TASK TO COMPLETE: An answer that reproduces all the entries exactly is what is needed.
☆ ☆ ☆ ☆ ☆ ☆ ☆
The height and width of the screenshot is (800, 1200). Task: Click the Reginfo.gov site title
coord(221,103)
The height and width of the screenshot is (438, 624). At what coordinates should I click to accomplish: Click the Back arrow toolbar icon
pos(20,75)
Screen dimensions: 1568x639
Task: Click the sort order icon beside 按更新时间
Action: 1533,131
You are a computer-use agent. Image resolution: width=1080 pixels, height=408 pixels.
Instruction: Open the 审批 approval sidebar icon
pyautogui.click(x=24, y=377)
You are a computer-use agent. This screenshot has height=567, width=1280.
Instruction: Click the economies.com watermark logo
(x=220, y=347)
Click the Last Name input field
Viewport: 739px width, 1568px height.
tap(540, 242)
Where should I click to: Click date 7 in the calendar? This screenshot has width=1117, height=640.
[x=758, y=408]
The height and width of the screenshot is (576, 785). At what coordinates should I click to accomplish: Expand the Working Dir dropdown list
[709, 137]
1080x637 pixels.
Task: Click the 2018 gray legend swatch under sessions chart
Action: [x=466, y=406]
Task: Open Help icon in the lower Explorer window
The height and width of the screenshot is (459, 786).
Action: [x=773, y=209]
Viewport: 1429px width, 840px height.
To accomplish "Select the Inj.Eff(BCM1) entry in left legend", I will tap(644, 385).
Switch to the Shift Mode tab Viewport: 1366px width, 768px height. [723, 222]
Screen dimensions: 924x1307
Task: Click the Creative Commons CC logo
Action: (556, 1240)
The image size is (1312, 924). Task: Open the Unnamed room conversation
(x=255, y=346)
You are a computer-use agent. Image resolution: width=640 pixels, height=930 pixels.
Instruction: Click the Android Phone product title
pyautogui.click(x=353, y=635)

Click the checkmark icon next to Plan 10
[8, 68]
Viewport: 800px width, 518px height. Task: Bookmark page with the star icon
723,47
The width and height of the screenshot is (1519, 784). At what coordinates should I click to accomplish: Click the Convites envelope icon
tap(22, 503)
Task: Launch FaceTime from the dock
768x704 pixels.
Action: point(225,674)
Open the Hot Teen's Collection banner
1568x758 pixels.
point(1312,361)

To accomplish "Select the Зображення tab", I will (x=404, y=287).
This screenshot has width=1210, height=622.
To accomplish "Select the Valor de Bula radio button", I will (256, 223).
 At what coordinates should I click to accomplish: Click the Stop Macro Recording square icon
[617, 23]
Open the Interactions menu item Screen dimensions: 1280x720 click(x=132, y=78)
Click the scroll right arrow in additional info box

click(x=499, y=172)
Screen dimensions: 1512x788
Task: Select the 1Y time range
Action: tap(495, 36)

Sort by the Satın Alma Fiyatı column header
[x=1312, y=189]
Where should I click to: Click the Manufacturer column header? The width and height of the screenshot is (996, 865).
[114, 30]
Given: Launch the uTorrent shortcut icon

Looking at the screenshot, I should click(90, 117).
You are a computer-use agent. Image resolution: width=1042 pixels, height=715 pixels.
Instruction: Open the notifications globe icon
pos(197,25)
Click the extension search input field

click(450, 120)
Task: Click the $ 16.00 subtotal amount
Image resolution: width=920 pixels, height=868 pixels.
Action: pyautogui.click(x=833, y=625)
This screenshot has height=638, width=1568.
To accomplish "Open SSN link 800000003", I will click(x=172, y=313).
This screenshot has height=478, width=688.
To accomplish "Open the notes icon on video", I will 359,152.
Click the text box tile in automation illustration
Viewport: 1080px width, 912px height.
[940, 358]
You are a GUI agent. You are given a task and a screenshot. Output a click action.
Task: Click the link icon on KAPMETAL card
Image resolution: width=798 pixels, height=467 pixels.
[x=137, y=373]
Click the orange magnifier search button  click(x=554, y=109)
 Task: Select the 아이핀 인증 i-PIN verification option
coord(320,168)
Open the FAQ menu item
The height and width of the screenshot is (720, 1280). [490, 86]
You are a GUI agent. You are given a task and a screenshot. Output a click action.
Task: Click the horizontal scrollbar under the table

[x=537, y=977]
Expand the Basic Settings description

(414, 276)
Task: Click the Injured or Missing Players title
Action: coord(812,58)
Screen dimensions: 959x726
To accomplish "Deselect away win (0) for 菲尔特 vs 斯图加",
☆ ☆ ☆ ☆ ☆ ☆ ☆
WRITTEN SOLUTION:
The height and width of the screenshot is (800, 1200). Task: Click the Reginfo.gov site title
coord(221,103)
The height and width of the screenshot is (438, 624). At what coordinates should I click to accomplish: Click the Back arrow toolbar icon
pos(20,75)
Screen dimensions: 1568x639
Task: Click the sort order icon beside 按更新时间
Action: 1533,131
You are a computer-use agent. Image resolution: width=1080 pixels, height=408 pixels.
Instruction: Open the 审批 approval sidebar icon
pyautogui.click(x=24, y=377)
You are a computer-use agent. This screenshot has height=567, width=1280.
Instruction: Click the economies.com watermark logo
(x=220, y=347)
Click the Last Name input field
Viewport: 739px width, 1568px height.
tap(540, 242)
Where should I click to: Click date 7 in the calendar? This screenshot has width=1117, height=640.
[x=758, y=408]
The height and width of the screenshot is (576, 785). At what coordinates should I click to accomplish: Expand the Working Dir dropdown list
[709, 137]
1080x637 pixels.
Task: Click the 2018 gray legend swatch under sessions chart
Action: [x=466, y=406]
Task: Open Help icon in the lower Explorer window
The height and width of the screenshot is (459, 786).
Action: [x=773, y=209]
Viewport: 1429px width, 840px height.
To accomplish "Select the Inj.Eff(BCM1) entry in left legend", I will tap(644, 385).
Switch to the Shift Mode tab Viewport: 1366px width, 768px height. [723, 222]
Screen dimensions: 924x1307
Task: Click the Creative Commons CC logo
Action: (556, 1240)
The image size is (1312, 924). Task: Open the Unnamed room conversation
(x=255, y=346)
You are a computer-use agent. Image resolution: width=640 pixels, height=930 pixels.
Instruction: Click the Android Phone product title
pyautogui.click(x=353, y=635)

Click the checkmark icon next to Plan 10
[8, 68]
Viewport: 800px width, 518px height. Task: Bookmark page with the star icon
723,47
The width and height of the screenshot is (1519, 784). At what coordinates should I click to accomplish: Click the Convites envelope icon
tap(22, 503)
Task: Launch FaceTime from the dock
768x704 pixels.
Action: point(225,674)
Open the Hot Teen's Collection banner
1568x758 pixels.
point(1312,361)

To accomplish "Select the Зображення tab", I will (x=404, y=287).
This screenshot has width=1210, height=622.
To accomplish "Select the Valor de Bula radio button", I will (256, 223).
 At what coordinates should I click to accomplish: Click the Stop Macro Recording square icon
[617, 23]
Open the Interactions menu item Screen dimensions: 1280x720 click(x=132, y=78)
Click the scroll right arrow in additional info box

click(x=499, y=172)
Screen dimensions: 1512x788
Task: Select the 1Y time range
Action: tap(495, 36)

Sort by the Satın Alma Fiyatı column header
[x=1312, y=189]
Where should I click to: Click the Manufacturer column header? The width and height of the screenshot is (996, 865).
[114, 30]
Given: Launch the uTorrent shortcut icon

Looking at the screenshot, I should click(90, 117).
You are a computer-use agent. Image resolution: width=1042 pixels, height=715 pixels.
Instruction: Open the notifications globe icon
pos(197,25)
Click the extension search input field

click(450, 120)
Task: Click the $ 16.00 subtotal amount
Image resolution: width=920 pixels, height=868 pixels.
Action: pyautogui.click(x=833, y=625)
This screenshot has height=638, width=1568.
To accomplish "Open SSN link 800000003", I will click(x=172, y=313).
This screenshot has height=478, width=688.
To accomplish "Open the notes icon on video", I will 359,152.
Click the text box tile in automation illustration
Viewport: 1080px width, 912px height.
[940, 358]
You are a GUI agent. You are given a task and a screenshot. Output a click action.
Task: Click the link icon on KAPMETAL card
Image resolution: width=798 pixels, height=467 pixels.
[x=137, y=373]
Click the orange magnifier search button  click(x=554, y=109)
 Task: Select the 아이핀 인증 i-PIN verification option
coord(320,168)
Open the FAQ menu item
The height and width of the screenshot is (720, 1280). [490, 86]
You are a GUI agent. You are given a task and a screenshot. Output a click action.
Task: Click the horizontal scrollbar under the table

[x=537, y=977]
Expand the Basic Settings description

(414, 276)
Task: Click the Injured or Missing Players title
Action: coord(812,58)
Screen dimensions: 959x726
To accomplish "Deselect away win (0) for 菲尔特 vs 斯图加",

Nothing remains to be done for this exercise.